Não obstante as técnicas lean ilustradas possam ser aplicadas individualmente, o seu potencial para minimizar os desperdícios e influenciar toda a linha de adição de valor é superior quando aplicadas de forma integrada.

A adopção destas e outras técnicas em empresas de serviços, que utilizam as TI enquanto catalizador dos seus negócios, pode-se materializar nos seguintes benefícios:


  • Reduções de 30%-40% nos custos (Total Cost of Ownership), através da remoção de trabalho duplicado, desperdícios e processos desnecessários;
  • Ganhos de 20%-30% na produtividade, contribuindo para uma maior motivação, participação activa e o desenvolvimento de novas competências;
  • Aumento do número de projectos concluídos on time (mais de 90%), o que se traduz numa melhor utilização dos recursos; e
  • Menos falhas detectadas (até 70%), com a consequente melhoria do serviço ao cliente.

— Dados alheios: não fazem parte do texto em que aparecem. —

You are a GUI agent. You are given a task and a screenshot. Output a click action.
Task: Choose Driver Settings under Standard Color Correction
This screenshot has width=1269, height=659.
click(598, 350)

Com a evolução das TI para uma função dinamizadora de negócio, as empresas devem ser criteriosas nas suas decisões orçamentais e evitar cortes imediatistas que podem vir a exigir dividendos elevados num futuro próximo. A solução poderá estar em olhar para as TI numa perspectiva de criação de valor e aplicar-lhe as técnicas lean amplamente testadas no sector industrial.

Assim, questione-se repetida e frequentemente (e incentive todos na empresa a fazê-lo):

Qual a contribuição directa deste processo para o desenvolvimento do negócio e a receita da empresa?

A resposta poderá surgir de uma abordagem simples, com provas dadas no século XX, e ajudará a sua empresa a evitar desperdícios e resolver um problema complexo do século XXI.